Purpose: The work aims to simulate growth of tumor vascular structure, based on the anatomical and biological information obtained from a contrast‐enhanced CT and hypoxia PET images. The model would be beneficial for optimization in anti‐angiogenic therapy. Materials and Methods: The vascular structure was simulated as a two dimensional matrix. MATLAB environment was used in simulations. An upper limit on the vascular density was fixed and vessels were grown from a given root vessel into the space of a specific size. The vessel thickness was simulated variable, with vessels thinning as they grew. The vessel node selected for sprouting is the one which has the least density of oxygen around it. The direction in which the vessel sprouts is calculated by checking on the least dense direction around it using Monte Carlo simulation, and considering into account that vessels have a tendency to grow forwards.

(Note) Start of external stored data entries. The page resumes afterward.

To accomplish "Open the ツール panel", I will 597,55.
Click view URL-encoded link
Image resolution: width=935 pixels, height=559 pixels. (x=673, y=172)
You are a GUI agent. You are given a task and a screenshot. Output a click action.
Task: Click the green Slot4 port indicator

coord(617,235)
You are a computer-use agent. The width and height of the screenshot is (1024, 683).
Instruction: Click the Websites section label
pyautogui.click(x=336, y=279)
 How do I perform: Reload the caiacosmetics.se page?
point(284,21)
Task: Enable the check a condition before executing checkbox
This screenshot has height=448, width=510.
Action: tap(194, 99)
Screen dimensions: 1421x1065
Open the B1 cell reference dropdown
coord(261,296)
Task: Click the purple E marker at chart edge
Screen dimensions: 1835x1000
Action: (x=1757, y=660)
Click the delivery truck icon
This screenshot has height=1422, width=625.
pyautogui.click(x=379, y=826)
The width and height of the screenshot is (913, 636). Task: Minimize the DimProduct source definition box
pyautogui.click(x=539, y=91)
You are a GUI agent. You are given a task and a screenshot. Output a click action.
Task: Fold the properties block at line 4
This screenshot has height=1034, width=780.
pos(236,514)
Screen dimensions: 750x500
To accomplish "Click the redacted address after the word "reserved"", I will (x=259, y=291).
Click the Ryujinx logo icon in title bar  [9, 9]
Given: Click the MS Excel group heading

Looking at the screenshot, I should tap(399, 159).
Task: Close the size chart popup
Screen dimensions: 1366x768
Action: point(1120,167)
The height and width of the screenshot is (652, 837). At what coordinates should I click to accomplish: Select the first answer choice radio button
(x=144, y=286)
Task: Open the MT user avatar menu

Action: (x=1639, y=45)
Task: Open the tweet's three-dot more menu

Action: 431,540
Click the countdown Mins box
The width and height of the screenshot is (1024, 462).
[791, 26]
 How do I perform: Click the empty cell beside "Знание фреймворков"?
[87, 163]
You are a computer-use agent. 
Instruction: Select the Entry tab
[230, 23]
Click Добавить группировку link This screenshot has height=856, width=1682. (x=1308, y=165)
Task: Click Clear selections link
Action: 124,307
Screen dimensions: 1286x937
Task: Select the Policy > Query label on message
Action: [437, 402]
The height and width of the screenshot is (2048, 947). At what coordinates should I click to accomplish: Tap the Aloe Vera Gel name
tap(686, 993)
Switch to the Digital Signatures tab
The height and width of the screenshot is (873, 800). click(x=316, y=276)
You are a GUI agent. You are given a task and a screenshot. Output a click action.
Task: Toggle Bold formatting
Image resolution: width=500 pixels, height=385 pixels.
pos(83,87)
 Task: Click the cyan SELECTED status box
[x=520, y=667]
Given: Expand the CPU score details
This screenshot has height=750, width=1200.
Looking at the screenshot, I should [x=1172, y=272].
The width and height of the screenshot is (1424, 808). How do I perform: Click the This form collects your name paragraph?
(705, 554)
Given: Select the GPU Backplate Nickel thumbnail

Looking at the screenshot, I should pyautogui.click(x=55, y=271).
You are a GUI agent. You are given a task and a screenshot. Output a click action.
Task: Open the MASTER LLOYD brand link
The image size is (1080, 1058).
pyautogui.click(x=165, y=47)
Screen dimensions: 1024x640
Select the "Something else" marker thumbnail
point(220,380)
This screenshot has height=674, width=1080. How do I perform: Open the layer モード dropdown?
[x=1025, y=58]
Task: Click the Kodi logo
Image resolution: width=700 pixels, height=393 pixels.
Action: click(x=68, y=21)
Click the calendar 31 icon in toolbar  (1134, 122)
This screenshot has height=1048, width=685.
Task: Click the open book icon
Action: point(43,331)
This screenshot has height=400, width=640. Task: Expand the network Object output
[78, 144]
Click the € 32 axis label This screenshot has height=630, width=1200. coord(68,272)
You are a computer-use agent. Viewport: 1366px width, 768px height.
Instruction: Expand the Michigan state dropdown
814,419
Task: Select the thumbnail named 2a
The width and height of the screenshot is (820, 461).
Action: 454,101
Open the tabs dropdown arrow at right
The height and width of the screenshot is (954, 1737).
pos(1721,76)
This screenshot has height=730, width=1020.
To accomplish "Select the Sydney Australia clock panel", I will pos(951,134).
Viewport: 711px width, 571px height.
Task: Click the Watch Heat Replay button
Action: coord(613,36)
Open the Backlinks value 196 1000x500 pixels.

Results: The developed vasculature growth model was successfully implemented. The thicker vessels grown correspond to the thicker blood vessels and the thinnest ones to the capillaries. The density of the vasculature could be successfully controlled and modified to achieve tumor vasculature growth in the region required. A region of higher vasculature density corresponds to a less hypoxic region and vice‐versa. A known hypoxia map and an initial vasculature structure are the only requirements for the simulation. Conclusions: Micro‐PET/CT images acquired in vivo provide the basic information needed for tumor growth simulations. The model could be applied as an effective tool for optimizing anti‐angiogenic therapies, when fully benchmarked to the experimentally measured conditions. The vasculature growth in a three dimensional matrix is expected to put a much more severe restriction on the computational power needed.